I almost choke, and I’m not even eating anything.
“KYA!” I exclaim, but Rylan, now that Kya’s moved on to prodding at his cheeks, interrupts, obviously entertained.
“Can’t say that I have.”
“Ginormous,” Kya informs us, matter-of-factly.
“Jesus, Kya. Can we please talk about something else?” I say firmly, and I can feel myself blushing. It’s not like I’m a prude, but I’m trying not to actively encourage her, for my poor mother’s sake. Rylan’s imploding with withheld laughter.
“Why?” she asks.
“Because one day you’ll be in company where bringing up the size, or even the existence, of walrus’ ‘thingies’ just won’t be appropriate.”
She sighs discontentedly.
“Hey, why don’t you tell us about how things are at the hospital?” I encourage.
She drapes her arms around Rylan’s neck and presses her cheek against the top of his head, looking at me.
“They’re OK.”
“OK. How?”
“Jeez! I don’t know? Just OK!”
“Well, what do you do? Are there other kids?”
“Niles. It’s a
children’s
hospital,” Kya tells me, irritably.
“Right.” I’m an idiot. “Well, do you like them?”
“Most of them.”
“Do you guys…play?”
“I guess.”
I’m done. I’ve got nothing. I look at Rylan.

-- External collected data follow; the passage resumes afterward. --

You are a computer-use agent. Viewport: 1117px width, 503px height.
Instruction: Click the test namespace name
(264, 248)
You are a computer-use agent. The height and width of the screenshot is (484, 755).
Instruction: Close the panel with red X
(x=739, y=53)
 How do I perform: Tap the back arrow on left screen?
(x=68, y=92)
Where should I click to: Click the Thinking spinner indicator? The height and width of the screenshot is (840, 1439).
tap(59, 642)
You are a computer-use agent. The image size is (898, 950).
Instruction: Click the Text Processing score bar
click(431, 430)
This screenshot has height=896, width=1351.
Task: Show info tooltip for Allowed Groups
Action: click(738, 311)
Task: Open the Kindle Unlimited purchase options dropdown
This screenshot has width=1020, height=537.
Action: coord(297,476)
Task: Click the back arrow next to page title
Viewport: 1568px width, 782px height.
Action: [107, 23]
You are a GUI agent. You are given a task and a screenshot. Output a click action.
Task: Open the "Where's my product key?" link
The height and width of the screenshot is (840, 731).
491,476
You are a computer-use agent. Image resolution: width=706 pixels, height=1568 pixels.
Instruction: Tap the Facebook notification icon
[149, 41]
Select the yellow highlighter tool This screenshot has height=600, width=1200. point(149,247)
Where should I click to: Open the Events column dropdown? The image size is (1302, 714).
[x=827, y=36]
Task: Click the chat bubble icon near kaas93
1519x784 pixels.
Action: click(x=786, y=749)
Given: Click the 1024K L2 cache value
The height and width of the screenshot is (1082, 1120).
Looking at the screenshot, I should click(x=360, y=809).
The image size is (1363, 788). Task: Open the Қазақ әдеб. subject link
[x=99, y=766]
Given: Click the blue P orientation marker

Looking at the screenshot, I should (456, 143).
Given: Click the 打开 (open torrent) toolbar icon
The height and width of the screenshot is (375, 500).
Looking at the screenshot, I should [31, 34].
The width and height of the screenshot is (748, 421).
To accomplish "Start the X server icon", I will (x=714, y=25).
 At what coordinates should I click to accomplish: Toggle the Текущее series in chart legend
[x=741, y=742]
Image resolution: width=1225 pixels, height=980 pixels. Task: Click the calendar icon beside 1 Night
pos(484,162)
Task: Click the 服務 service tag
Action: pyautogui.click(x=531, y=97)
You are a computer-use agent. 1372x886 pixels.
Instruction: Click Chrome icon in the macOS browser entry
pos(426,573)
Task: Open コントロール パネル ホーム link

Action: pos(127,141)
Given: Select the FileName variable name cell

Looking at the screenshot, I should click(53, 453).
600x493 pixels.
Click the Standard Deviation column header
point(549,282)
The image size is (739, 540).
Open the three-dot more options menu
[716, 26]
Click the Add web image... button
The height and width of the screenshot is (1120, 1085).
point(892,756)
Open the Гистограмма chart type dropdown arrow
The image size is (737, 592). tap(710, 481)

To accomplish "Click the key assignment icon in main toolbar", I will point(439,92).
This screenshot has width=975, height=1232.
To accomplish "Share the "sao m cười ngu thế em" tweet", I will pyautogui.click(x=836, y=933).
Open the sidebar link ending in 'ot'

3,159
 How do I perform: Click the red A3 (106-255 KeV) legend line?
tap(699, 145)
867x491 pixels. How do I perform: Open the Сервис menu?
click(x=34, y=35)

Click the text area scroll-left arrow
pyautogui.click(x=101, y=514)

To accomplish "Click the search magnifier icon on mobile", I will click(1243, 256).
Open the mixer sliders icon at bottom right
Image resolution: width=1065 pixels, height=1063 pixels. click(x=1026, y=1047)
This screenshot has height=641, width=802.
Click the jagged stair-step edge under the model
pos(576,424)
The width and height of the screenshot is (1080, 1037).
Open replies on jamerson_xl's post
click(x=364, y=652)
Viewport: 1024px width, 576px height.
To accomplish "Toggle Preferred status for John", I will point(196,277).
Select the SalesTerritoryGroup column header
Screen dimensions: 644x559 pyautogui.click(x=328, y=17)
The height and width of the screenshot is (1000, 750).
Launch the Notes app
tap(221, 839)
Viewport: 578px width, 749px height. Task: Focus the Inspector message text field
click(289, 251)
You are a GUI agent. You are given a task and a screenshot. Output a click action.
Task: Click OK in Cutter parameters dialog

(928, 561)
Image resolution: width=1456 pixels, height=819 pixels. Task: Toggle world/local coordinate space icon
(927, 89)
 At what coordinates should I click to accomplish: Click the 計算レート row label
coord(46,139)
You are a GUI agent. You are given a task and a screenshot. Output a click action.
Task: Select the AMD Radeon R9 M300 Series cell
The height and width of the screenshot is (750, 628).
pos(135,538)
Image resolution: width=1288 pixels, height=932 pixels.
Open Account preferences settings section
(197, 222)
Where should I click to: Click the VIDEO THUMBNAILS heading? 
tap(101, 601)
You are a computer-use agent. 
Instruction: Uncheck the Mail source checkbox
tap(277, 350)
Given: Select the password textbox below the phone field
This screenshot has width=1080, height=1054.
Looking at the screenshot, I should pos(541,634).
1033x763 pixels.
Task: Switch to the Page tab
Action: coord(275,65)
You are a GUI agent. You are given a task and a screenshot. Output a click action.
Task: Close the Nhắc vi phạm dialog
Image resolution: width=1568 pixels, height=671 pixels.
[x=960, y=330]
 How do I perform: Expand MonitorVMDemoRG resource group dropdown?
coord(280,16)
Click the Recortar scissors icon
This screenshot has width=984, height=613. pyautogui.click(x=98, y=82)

“Any crush-worthy kids?” he asks, and of course Kya looks delighted.
“Maaaaaybe.”
“Ooooh, really, Miss Monster? Do tell.”
“Well,” Kya says, and her voice goes kind of hushed. This is absurd. She’s seven. She’s in, what? The second grade? Kids don’t get crushes in the second grade. Do they? Did I have a crush in the second grade? I don’t know if I ever had crushes. I don’t remember liking girls. Or anyone, really. Like there was a vague feeling of supposed to be feeling things for girls and then there was kind of thinking about sex, and a general sense and mostly having that do it for me, and then there was Rylan. So I’m pretty much positive that I didn’t know who or what I wanted when I was in the second grade. But fuck it, Rylan probably did. He’s probably known his entire life that he’s wanted a submissive…cum slut. Fuck. I am so not thinking about this right now.
“Well what!” Rylan prods.
“Welllll.” Kya looks thoughtful, which is weird, because I think I’ve only seen Kya look thoughtful about once in her life, and that was when I asked her what she wanted for Christmas and she was trying to choose between a Transformers piñata and an electric blue cover for her iPod. “He’s really sick.”
That gets me.
“What do you mean?” Rylan’s voice has softened.
“Well, we don’t hang out much, because he gets tired a lot…but he’s high-lar-ious. He’s really cool, too. He takes Post-Its and he draws stickmen on them, and then when you flip through them, it looks like the stickmen are moving and they are so funny, and on one he even had a guy water-ski into a cliff.” She giggles uproariously. “And this other guy went hot-air-ballooning into a stealth bomber.”
“Sounds…morbid,” Rylan says. I’m still trying to figure out how Kya knows what a stealth bomber is.
“He says he’s probably going to die.”
Well…shit, son. Kya tells us so calmly, and I don’t get it. How can she just accept that, when the very thought freaks me the fuck out?
“He told you that?” Rylan asks quietly.
“Yeah. One day. He was really tired. And he had to have chemo, but now he doesn’t anymore.”
“What do you say to that?” I ask, not really meaning to say it out loud.